Storyteller extraordinaire and local dentist Karen O’Donnell died Monday, Sept. 2, after a battle with cancer.
A memorial mass will be said at 11 a.m. Monday, Sept. 30, at St. John Neumann Church, 17951 Dixie Highway in Homewood.
Dr. O’Donnell recently marked 10 years of Homewood Stories, an open mic monthly storytelling program she initiated. Friends have vowed to keep the program alive, but the format may change.
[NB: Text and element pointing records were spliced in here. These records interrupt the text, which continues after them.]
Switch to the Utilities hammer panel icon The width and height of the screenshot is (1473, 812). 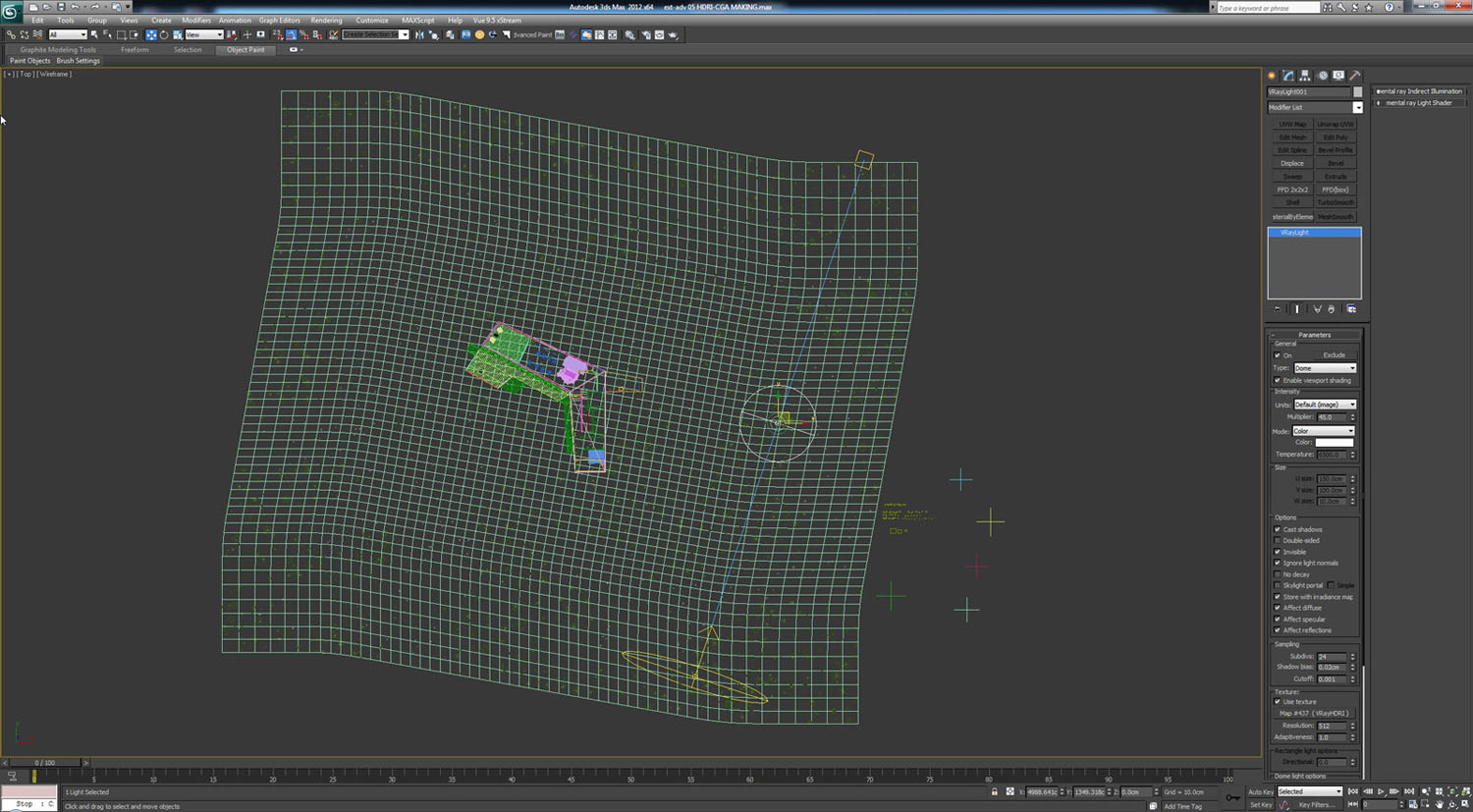click(1355, 76)
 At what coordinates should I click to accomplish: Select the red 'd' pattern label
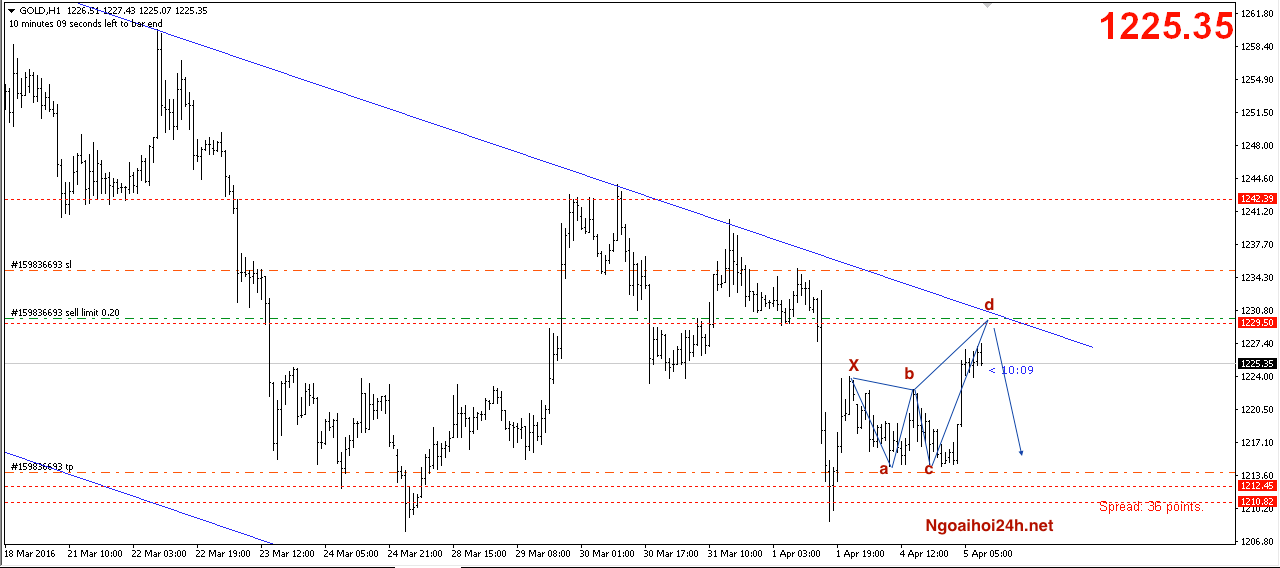[x=989, y=304]
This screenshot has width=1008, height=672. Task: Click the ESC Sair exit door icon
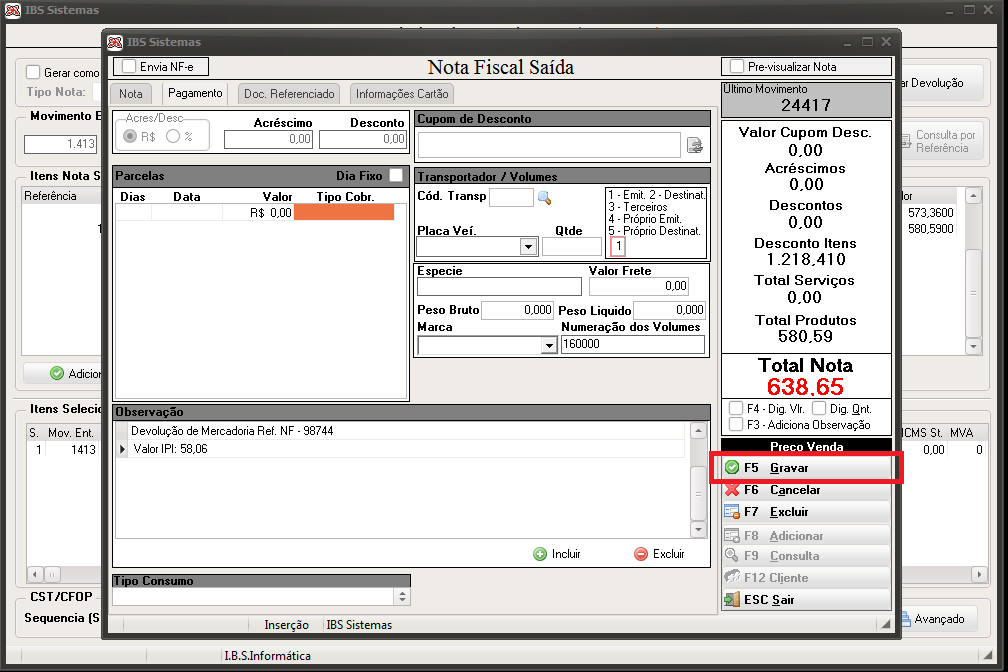click(x=732, y=599)
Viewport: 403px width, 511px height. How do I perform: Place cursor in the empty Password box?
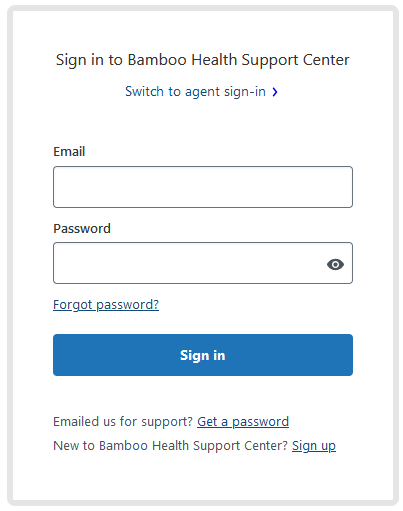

“Karen’s all about positivity and love. We want to see this go on because it would be a shame to lose it,” said her friend Suzy Dritz who has been a presenter at Homewood Stories and whose husband, Randy, is the sound engineer.
Over the 10 years of Homewood Stories, “Her focus was 110% on her audience and her community. It was not about her,” said Jill Howe, a storyteller and fellow producer. “That was extremely important to Karen to make her audience feel this is about you. She’s making it for them. That is her gift to the community.”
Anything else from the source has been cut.